The Case Against Long-Term Therapy
By Marty Nemko
Every time I get a new client who says he has been in long-term psychotherapy, my stomach drops. Why? Because as I look back on my 2,000 career counseling clients, those that have undergone extensive therapy are among those least likely to land a good job or make a career change.
Of course, part of the reason is that the type of people that have been in long-term therapy are likely to have personal barriers that inhibit career success. But I’ve come to suspect that long-term therapy itself can damage one’s career.
Of course, psychotherapy, especially short-term therapy, has helped many people, and for severe mental illness, longer-term support may be needed. And at the end of this column, I’ll mention ways to get unstuck including how to make the most of therapy. But because long-term therapy is popular, I want first to alert you to its potential negative effects:
Long-term psychotherapy can encourage narcissism. It’s all about you. People who have had lots of therapy are often boring to be around. All they seem to care about is their own internal workings and too often whine in self-pity. That rarely improves relationships in or outside of work.
The eminent psychiatrist Karl Menninger was taking questions from an audience of fellow therapists. One question described the case of a depressed woman that the questioner had no idea how to help. Everyone in the audience expected Menninger to recommend even more frequent therapy. Instead, Menninger opined that this person’s problem is self-absorption, and that she should stop psychotherapy and start caring for someone else: volunteering, helping others at work, even getting a puppy.
Long-term therapy can create unhealthy dependency. More than one client has told me that they became so dependent on their therapist that they panicked when their shrink went on vacation. Such dependency doesn’t help a client function in the real world. Some therapists consciously or unconsciously encourage dependency because it feeds the therapist’s need for dependency. And all therapists have a conflict of interest: On one hand they want the client to be cured quickly, but on the other hand, they make more money if the client stays in therapy.
Therapy can rationalize inaction. Unless you’re a true star, landing a good job today requires assertiveness, even audacity. Procrastination is career death. Yet therapy can inadvertently encourage inaction. When a person procrastinates undertaking a job search, it often truly is laziness or unwillingness to push past one’s fears. But therapists usually legitimize the inaction by assiduously avoiding such words as “lazy.” Instead, these therapists offer inaction-inducing balms such as, “With your father having been so critical, it’s easy to see why you lack the confidence to move forward,” or “We need to work through your fear of failure and rejection,” or “Let’s look at the secondary gains you accrue from procrastinating your job search,” or “Your husband left you, so it’s understandable you suffer residual effects. “ Some clients use such information effectively, but many others ruminate themselves into analysis paralysis, a mental straitjacket, an inability to act.
Therapists also encourage inaction by resisting giving advice.

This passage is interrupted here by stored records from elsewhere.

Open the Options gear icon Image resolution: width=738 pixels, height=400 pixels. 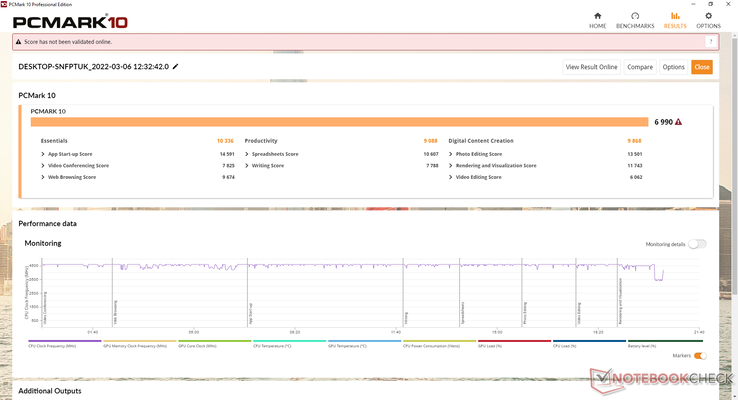(x=708, y=16)
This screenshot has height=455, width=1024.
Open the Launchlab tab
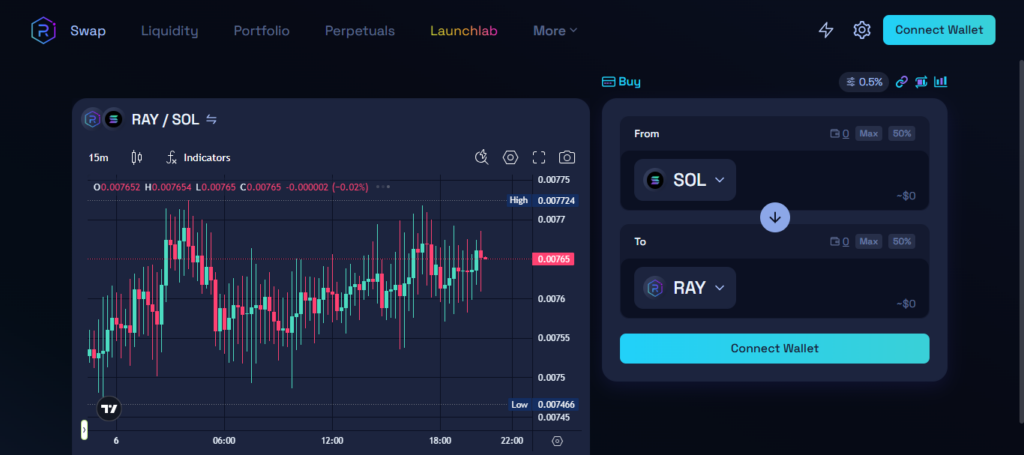click(x=463, y=31)
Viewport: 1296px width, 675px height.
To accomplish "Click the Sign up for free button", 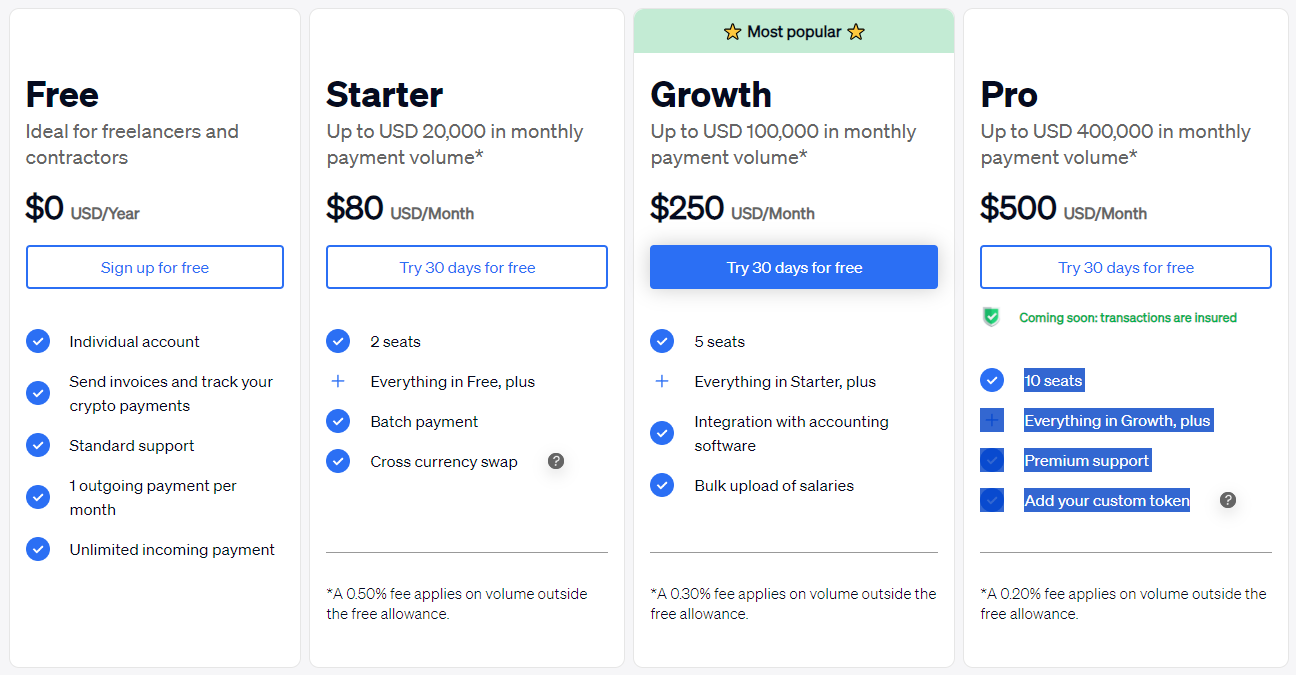I will 155,267.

Few therapists will say, for example, “You really should consider Option X.” Many people, however, can be moved to action by carefully dispensed advice.
A number of my clients have spent years in therapy yet remain chronically un- or underemployed, but giving them just one tough love lecture has shocked a surprising number of them out of complacency and into more rewarding worklives. Here’s a version of that tough-love lecture:
I’m going to pretend I’m not a counselor but a jerk: “You are a loser, an excuse-making, lazy loser. You have so much potential but you’ve pissed away your life by blaming everyone but yourself for your failures: your mother, your education, your boss. ”Or you say, ‘I’m just hard-wired that way.” You may be, but many people with your wiring have made a helluva lot more of their lives. Keep going and you’ll always be a loser.”
Now, as I said, that wasn’t me talking; that’s just what a jerk might say. What would you say back to that jerk?
Nearly every client has responded, “That jerk is right.” And many of them have been at least modestly more successful in his or her career as a result of just that one tough-love lecture.
Too often, therapy gives you insight into yourself but your life is no better. Please think twice before entering therapy expected to last more than five or ten sessions. If you’re already in long-term therapy, ask yourself: “Has the therapy improved my life enough to justify its cost? Has it made me narcissistic? Has it created undue dependency?”
If you’re looking for alternatives to therapy, ask yourself whether a tough-love lecture would help. Or find a good self-help book—so-called bibliotherapy. If you need human support, before running to a therapist, schedule regular check-ins with what Richard Bolles, author of What Color is Your Parachute calls “a loving taskmaster.” If that’s not enough, then perhaps sign up for a few sessions with a good career coach or with a therapist who specializes in brief cognitive-behavioral therapy. For a book on that subject, see San Francisco therapist Michael Edelstein’s book, “Three Minute Therapy.”